RI are a billing concept (discounted rates for long term commitment).

Dedicated capacity exists, but it’s different (compute reservation groups or dedicated hosts).

You can combine CRG/DH with RI for the desired effect, although IMO it’s a bit confusing.

(Azure employee)


It's a billing mechanism. You pay less if you guarantee use. Sadly, they don't guarantee availability of things to use :)


Yup, I'm aware of reserved instances (from an AWS PoV) but I always assumed they were, at least theoretically, well, reserved!


Reminds me of the classic Seinfeld car reservation bit: https://m.youtube.com/watch?v=4T2GmGSNvaM


Great bit! Same with airline overbooking ;)

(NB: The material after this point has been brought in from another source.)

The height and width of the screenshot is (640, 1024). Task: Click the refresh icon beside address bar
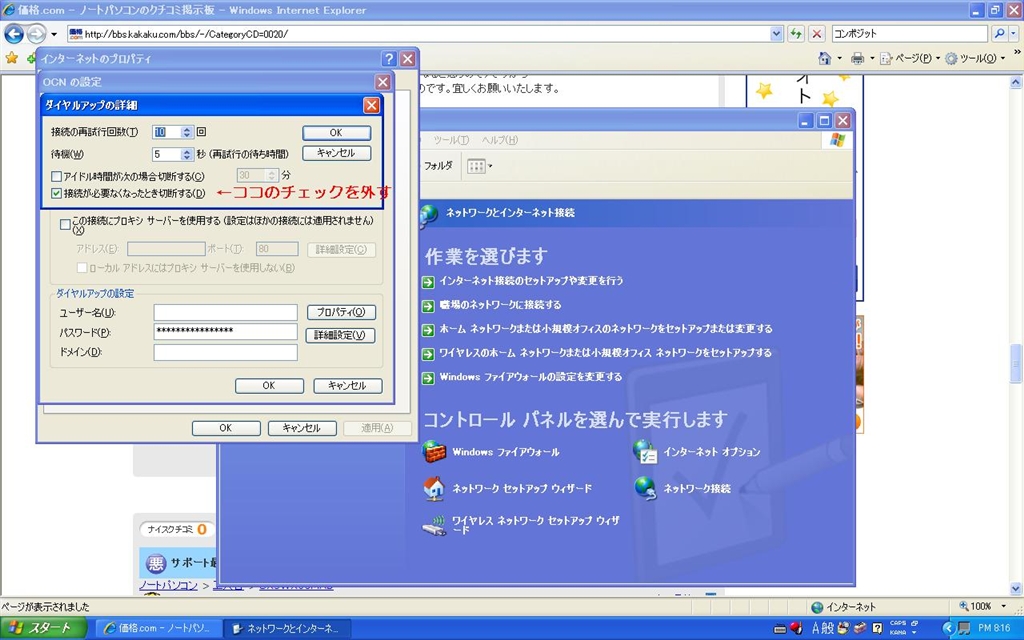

On AWS instances are only reserved if you reserve a specific instance type in a specific zone. Reservations across multiple zones or savings plans don't reserve capacity.

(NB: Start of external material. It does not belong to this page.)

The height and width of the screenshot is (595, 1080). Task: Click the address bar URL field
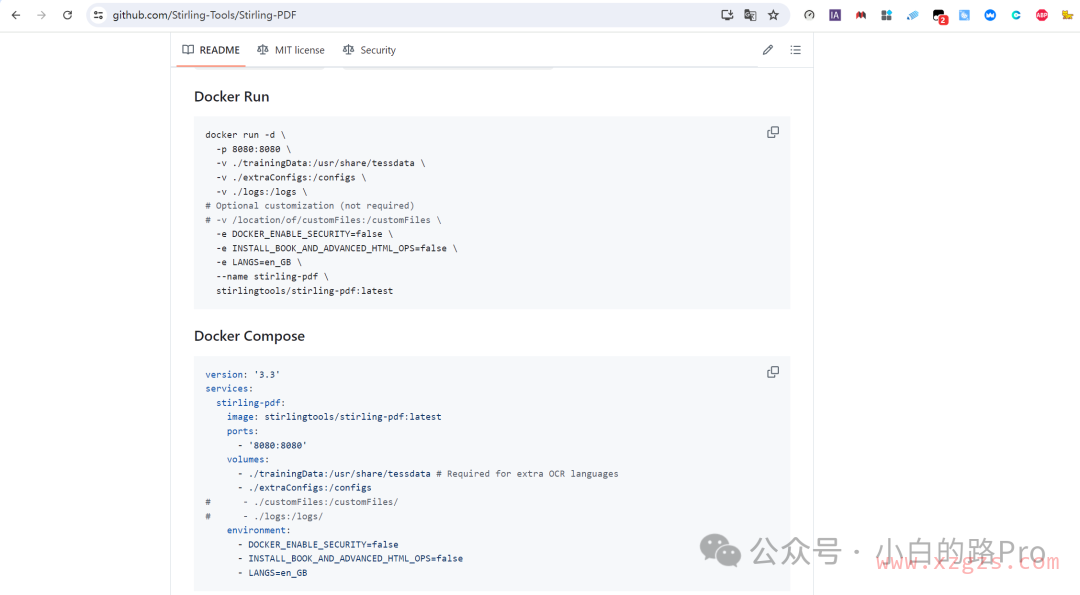400,15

In the AWS context, they are, in fact. That's the original point of them - so during big AZ failures your reserved instances had first dibs on the available capacity.

The billing thing became more of the point as big AZ failures are so rare.


Non-zonal instance reservations do not reserve capacity. https://docs.aws.amazon.com/AWSEC2/latest/UserGuide/ec2-capa...


Well, yeah. But the zonal ones still do.


With dedicated tenancy AWS Reserved Instances are physically reserved for you.